LREC 2000 2nd International Conference on Language Resources & Evaluation
 

Previous Paper   Next Paper

Title A Proposal for the Integration of NLP Tools using SGML-Tagged Documents
Authors Artola X. (Dept. of Computer Languages and Systems, University of the Basque Country, 649 P. K., E-20080 Donostia, Basque Country)
de Ilarraza A. Díaz (Faculty of Computer Science University of the Basque Country (UPV/EHU) 649 p.k., 20080 Donostia (The Basque Country))
Ezeiza N. (Faculty of Computer Science University of the Basque Country (UPV/EHU) 649 p.k., 20080 Donostia (The Basque Country))
Gojenola K. (Dept. of Computer Languages and Systems, University of the Basque Country, 649 P. K., E-20080 Donostia, Basque Country)
Maritxalar A. (Dept. of Computer Languages and Systems, University of the Basque Country, 649 P. K., E-20080 Donostia, Basque Country)
Soroa A. (Faculty of Computer Science University of the Basque Country (UPV/EHU) 649 p.k., 20080 Donostia (The Basque Country))

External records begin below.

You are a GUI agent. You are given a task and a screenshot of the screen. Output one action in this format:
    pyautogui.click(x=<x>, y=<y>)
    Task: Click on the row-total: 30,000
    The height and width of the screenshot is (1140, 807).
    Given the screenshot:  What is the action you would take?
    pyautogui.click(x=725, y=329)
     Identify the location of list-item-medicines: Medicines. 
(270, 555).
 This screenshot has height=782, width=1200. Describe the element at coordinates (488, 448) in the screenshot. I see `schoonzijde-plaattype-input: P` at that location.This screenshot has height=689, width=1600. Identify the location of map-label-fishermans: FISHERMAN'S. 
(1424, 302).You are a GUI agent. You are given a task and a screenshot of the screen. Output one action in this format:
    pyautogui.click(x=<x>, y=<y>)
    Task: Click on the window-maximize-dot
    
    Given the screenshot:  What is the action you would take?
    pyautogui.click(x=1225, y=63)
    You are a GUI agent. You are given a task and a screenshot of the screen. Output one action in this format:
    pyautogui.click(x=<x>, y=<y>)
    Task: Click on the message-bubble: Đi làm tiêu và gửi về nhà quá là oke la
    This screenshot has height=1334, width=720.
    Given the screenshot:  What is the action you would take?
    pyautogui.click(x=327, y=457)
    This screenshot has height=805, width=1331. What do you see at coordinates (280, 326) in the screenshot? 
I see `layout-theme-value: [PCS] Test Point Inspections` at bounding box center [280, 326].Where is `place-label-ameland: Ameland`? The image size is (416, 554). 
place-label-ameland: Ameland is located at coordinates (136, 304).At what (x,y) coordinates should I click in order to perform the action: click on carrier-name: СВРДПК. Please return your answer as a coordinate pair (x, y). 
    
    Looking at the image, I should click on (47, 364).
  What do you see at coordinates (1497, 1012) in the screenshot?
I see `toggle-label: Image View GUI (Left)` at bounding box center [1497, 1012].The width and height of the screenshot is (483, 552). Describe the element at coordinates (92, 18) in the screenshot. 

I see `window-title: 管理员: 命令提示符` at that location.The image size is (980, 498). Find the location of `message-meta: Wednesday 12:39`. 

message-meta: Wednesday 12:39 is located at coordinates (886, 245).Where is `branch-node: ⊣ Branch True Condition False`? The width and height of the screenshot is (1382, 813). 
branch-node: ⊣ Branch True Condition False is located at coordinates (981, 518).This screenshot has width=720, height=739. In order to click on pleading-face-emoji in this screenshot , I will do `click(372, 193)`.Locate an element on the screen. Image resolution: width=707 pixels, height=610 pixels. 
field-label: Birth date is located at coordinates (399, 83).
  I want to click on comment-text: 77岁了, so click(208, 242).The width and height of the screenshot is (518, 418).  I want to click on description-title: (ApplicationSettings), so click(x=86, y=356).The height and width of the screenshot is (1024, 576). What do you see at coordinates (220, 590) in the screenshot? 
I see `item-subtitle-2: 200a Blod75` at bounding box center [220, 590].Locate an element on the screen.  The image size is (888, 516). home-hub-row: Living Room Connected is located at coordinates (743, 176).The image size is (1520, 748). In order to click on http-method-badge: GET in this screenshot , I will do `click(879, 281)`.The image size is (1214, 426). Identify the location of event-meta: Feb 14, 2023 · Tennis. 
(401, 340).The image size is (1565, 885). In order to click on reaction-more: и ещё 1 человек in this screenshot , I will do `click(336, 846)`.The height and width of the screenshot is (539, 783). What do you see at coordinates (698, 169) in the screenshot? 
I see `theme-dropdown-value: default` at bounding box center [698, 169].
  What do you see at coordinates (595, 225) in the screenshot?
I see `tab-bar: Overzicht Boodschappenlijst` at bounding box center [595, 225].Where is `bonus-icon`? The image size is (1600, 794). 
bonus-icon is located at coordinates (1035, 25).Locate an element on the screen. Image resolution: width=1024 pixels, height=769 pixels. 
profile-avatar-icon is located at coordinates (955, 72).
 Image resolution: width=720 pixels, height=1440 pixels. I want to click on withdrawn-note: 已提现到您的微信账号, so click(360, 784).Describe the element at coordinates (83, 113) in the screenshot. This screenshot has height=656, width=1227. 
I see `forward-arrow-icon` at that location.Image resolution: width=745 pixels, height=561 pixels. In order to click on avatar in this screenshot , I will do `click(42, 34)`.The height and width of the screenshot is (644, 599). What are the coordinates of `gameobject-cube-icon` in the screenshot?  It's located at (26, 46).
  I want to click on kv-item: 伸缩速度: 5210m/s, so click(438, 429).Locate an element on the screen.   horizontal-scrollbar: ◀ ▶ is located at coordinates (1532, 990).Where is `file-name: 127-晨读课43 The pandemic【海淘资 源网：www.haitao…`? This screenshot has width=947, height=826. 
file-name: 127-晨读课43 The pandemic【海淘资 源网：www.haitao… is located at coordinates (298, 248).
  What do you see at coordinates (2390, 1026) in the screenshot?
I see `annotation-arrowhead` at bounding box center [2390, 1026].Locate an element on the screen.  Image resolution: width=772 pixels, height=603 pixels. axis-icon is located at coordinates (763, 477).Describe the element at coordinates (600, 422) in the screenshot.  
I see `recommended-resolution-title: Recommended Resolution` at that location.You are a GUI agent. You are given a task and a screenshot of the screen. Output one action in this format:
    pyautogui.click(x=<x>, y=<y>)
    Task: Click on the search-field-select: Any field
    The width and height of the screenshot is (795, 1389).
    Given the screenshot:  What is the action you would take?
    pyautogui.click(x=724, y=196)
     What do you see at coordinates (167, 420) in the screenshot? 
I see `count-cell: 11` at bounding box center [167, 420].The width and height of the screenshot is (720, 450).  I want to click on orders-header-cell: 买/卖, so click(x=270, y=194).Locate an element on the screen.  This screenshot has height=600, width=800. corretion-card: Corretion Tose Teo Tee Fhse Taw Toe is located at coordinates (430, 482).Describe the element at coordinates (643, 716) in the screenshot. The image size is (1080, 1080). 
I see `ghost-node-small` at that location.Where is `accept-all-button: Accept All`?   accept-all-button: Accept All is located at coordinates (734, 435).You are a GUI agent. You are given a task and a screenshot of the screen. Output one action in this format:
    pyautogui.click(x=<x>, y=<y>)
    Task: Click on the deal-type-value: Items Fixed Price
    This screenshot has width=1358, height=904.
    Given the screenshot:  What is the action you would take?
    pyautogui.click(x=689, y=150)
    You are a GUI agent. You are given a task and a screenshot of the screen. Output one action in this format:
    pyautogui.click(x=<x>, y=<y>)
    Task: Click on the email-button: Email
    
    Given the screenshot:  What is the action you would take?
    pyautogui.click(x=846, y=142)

Keywords Feature Structures, Integration of NLP Tools, SGML, TEI-Conformant Feature Structures
Session Session WP6 - Tools in the Written Area
Full Paper 68.ps, 68.pdf
Abstract In this paper we present the strategy used for an integration, in a common framework, of the NLP tools developed for Basque during the last ten years. The documents used as input and output of the different tools contain TEI-conformant feature structures (FS) coded in SGML. These FSs describe the linguistic information that is exchanged among the integrated analysis tools. The tools integrated until now are a lexical database, a tokenizer, a wide-coverage morphosyntactic analyzer, and a general purpose tagger/lemmatizer. In the future we plan to integrate a shallow syntactic parser. Due to the complexity of the information to be exchanged among the different tools, FSs are used to represent it. Feature structures are coded following the TEI’s DTD for FSs, and Feature Structure Definition descriptions (FSD) have been thoroughly defined. The use of SGML for encoding the I/O streams flowing between programs forces us to formally describe the mark-up, and provides software to check that these mark-up hold invariantly in an annotated corpus. A library of Abstract Data Types representing the objects needed for the communication between the tools has been designed and implemented. It offers the necessary operations to get the information from an SGML document containing FSs, and to produce the corresponding output according to a well-defined FSD.